Records for this exercise:
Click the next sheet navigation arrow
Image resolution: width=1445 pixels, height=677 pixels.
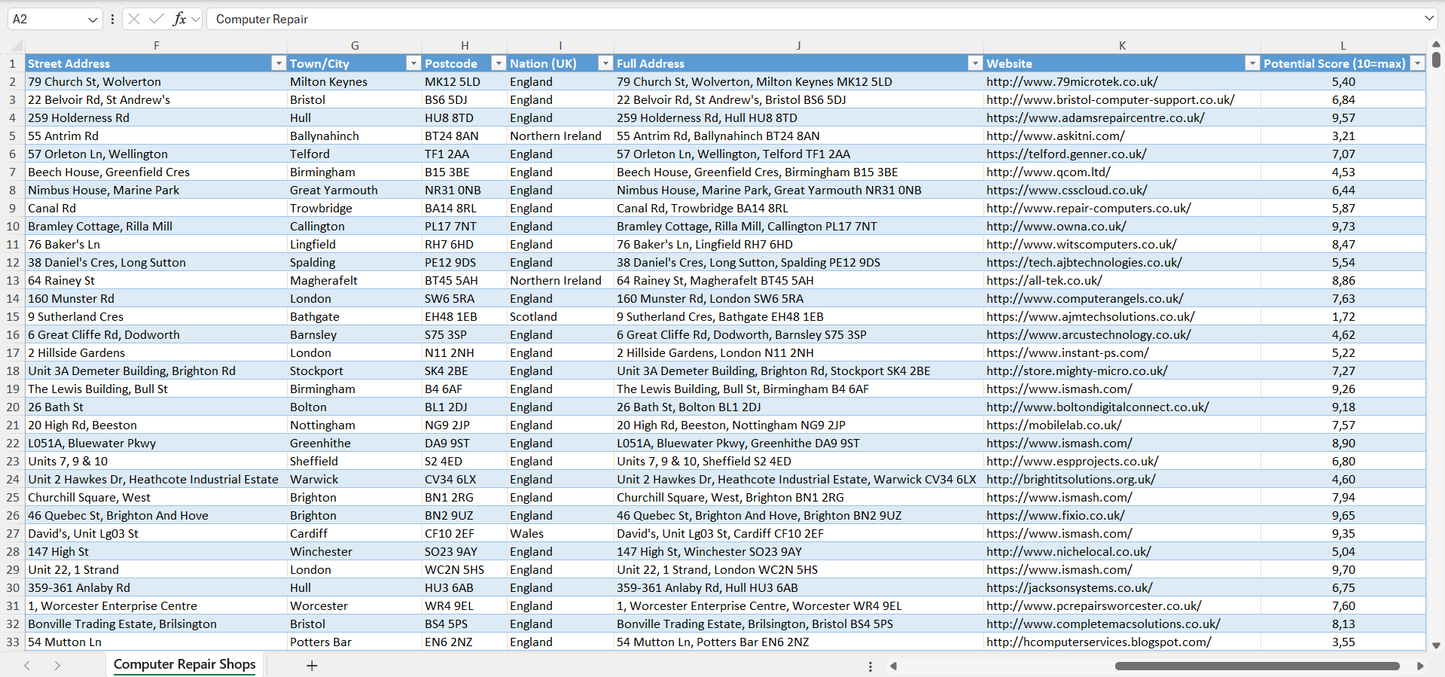pyautogui.click(x=57, y=665)
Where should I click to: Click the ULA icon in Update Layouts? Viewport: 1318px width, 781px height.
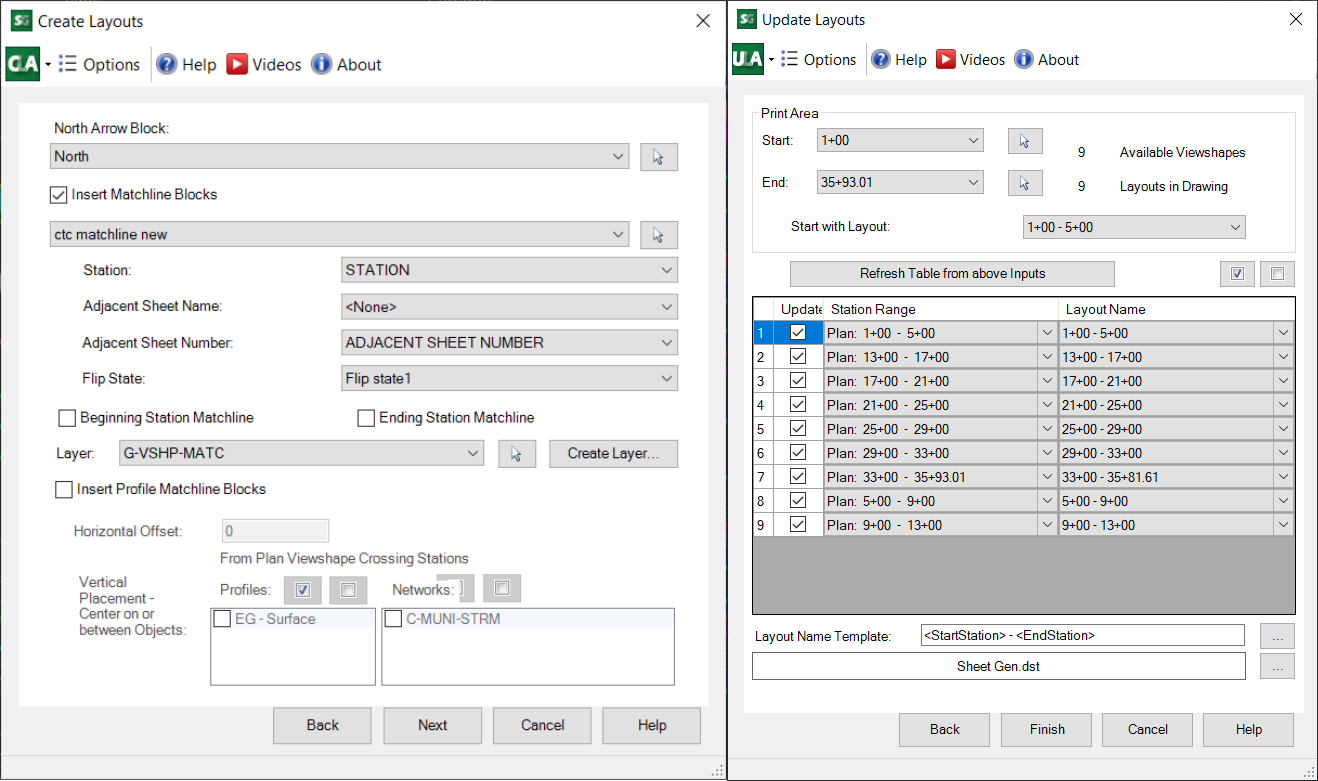[748, 60]
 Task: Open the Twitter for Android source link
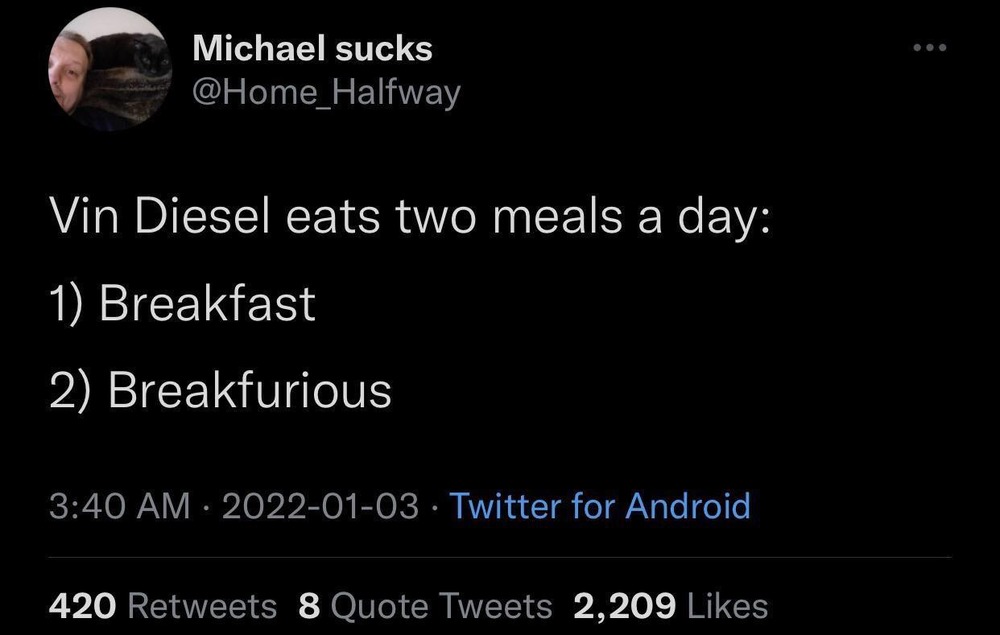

Instructions to follow:
Leave the images out and output the remaining material exactly as it stands.

Answer to this problem:
Click the next sheet navigation arrow
Image resolution: width=1445 pixels, height=677 pixels.
pyautogui.click(x=57, y=665)
Where should I click to: Click the ULA icon in Update Layouts? Viewport: 1318px width, 781px height.
[748, 60]
 Task: Open the Twitter for Android source link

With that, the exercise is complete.